## BEGIN RECORDS TO USE

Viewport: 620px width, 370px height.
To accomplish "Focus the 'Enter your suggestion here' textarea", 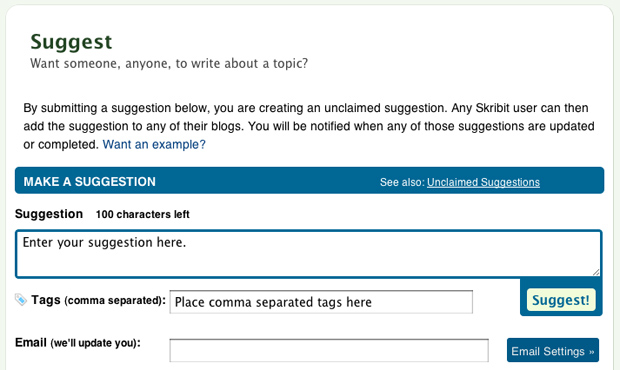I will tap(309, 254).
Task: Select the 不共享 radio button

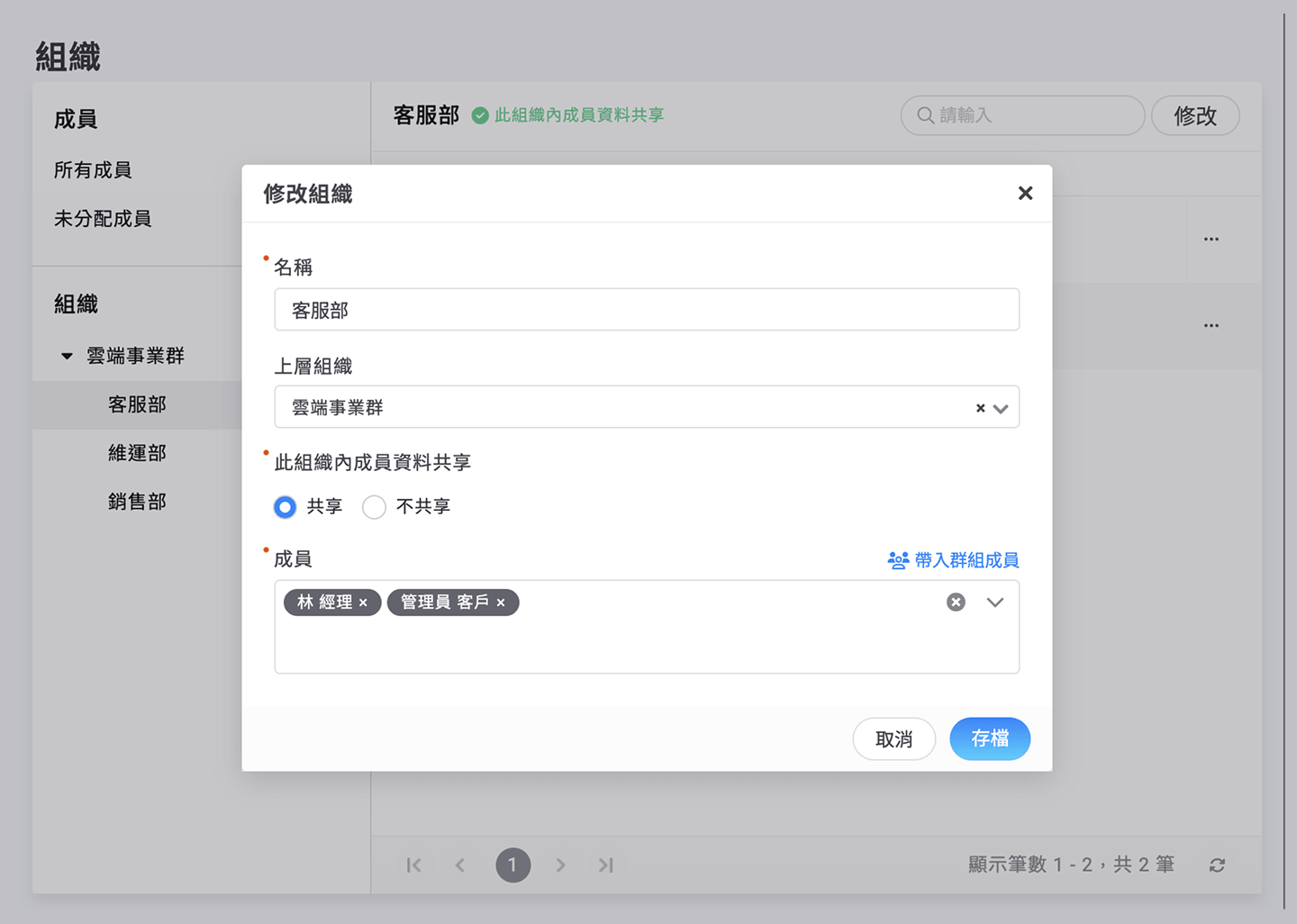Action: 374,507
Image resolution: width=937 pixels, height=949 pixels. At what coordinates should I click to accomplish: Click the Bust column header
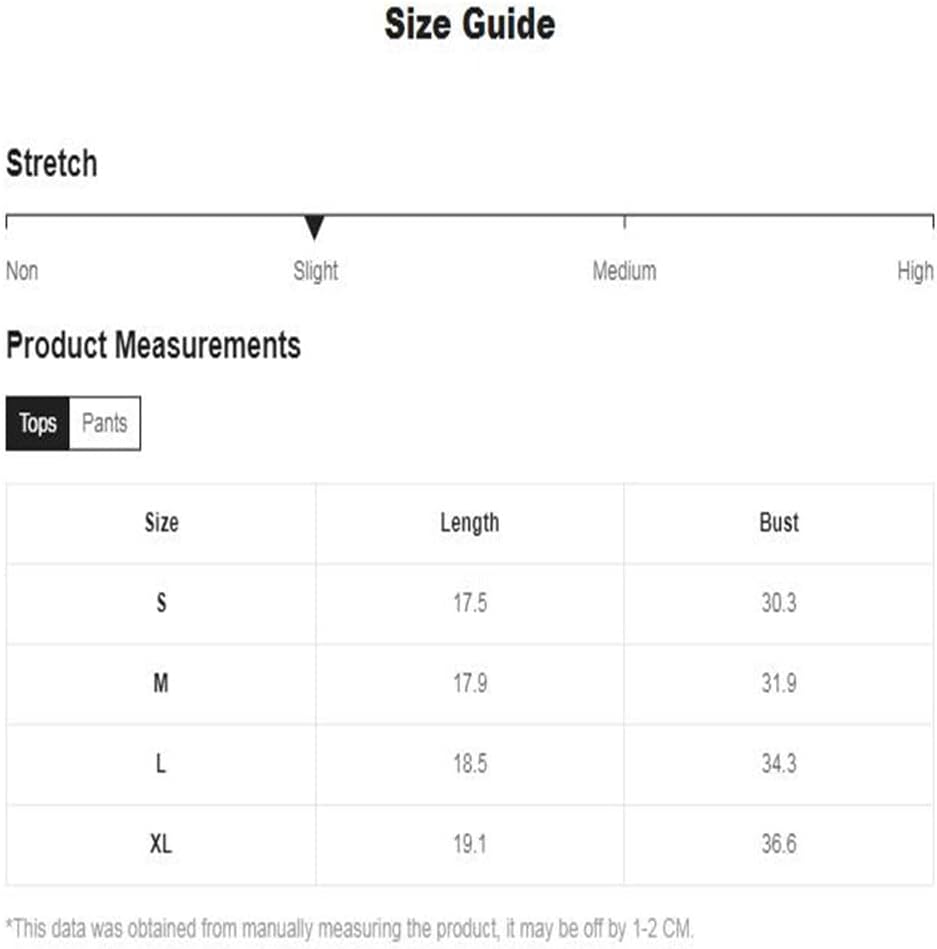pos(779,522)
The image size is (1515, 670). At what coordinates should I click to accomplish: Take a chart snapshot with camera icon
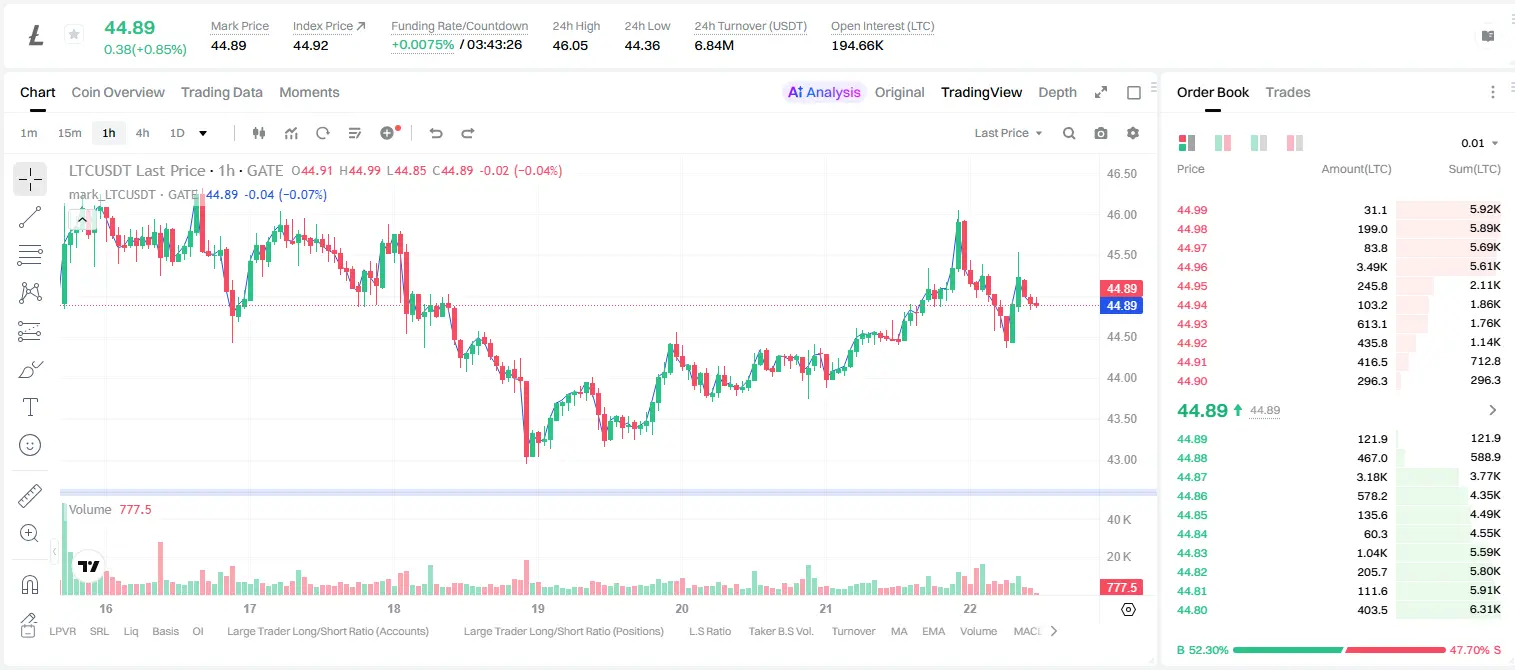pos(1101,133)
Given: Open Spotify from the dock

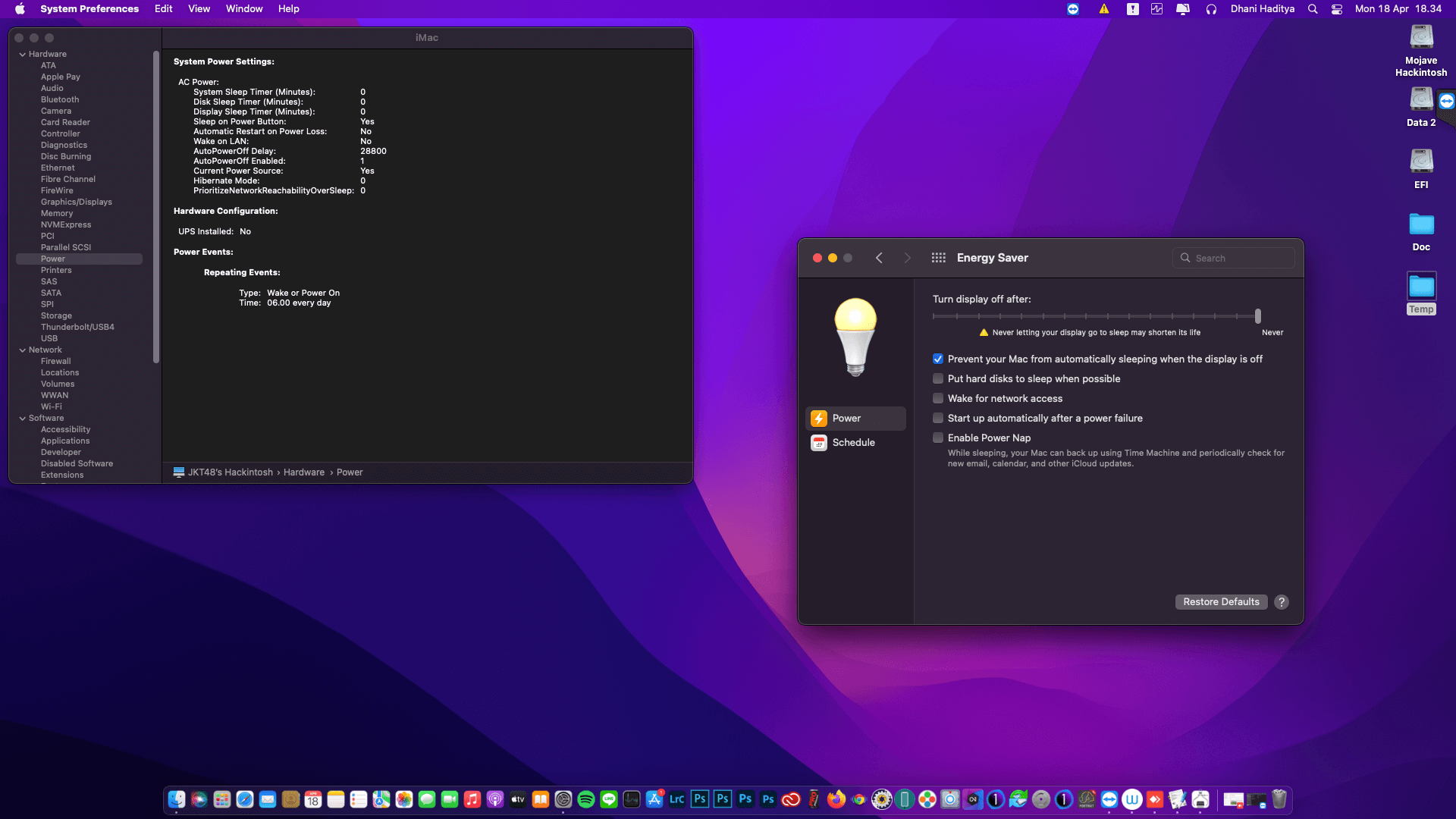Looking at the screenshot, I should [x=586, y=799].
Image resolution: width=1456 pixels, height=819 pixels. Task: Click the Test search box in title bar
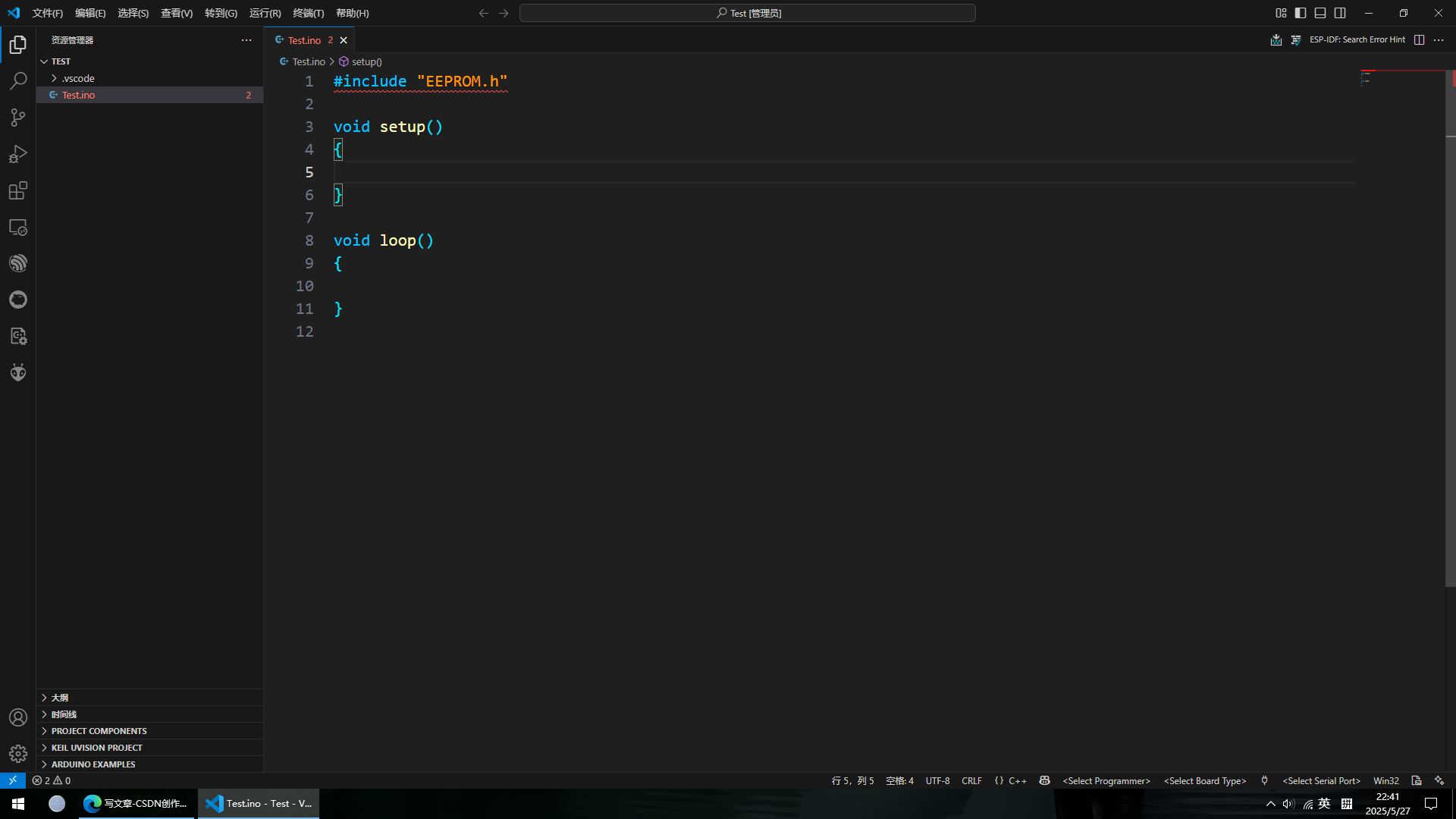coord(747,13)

## END RECORDS TO USE

→ OBJECTIVE
Please edit the records starting at the line that contains "Image resolution: width=937" and ending at the last one, swapping "Spotify" for "Safari" and keeping everything else the same. Leave the pictures out of your answer.

→ ANSWER
Image resolution: width=937 pixels, height=949 pixels. At what coordinates should I click to accomplish: Click the Bust column header
pos(779,522)
The image size is (1515, 670). At what coordinates should I click to accomplish: Take a chart snapshot with camera icon
pos(1101,133)
Given: Open Safari from the dock

Looking at the screenshot, I should [x=586, y=799].
Image resolution: width=1456 pixels, height=819 pixels. Task: Click the Test search box in title bar
coord(747,13)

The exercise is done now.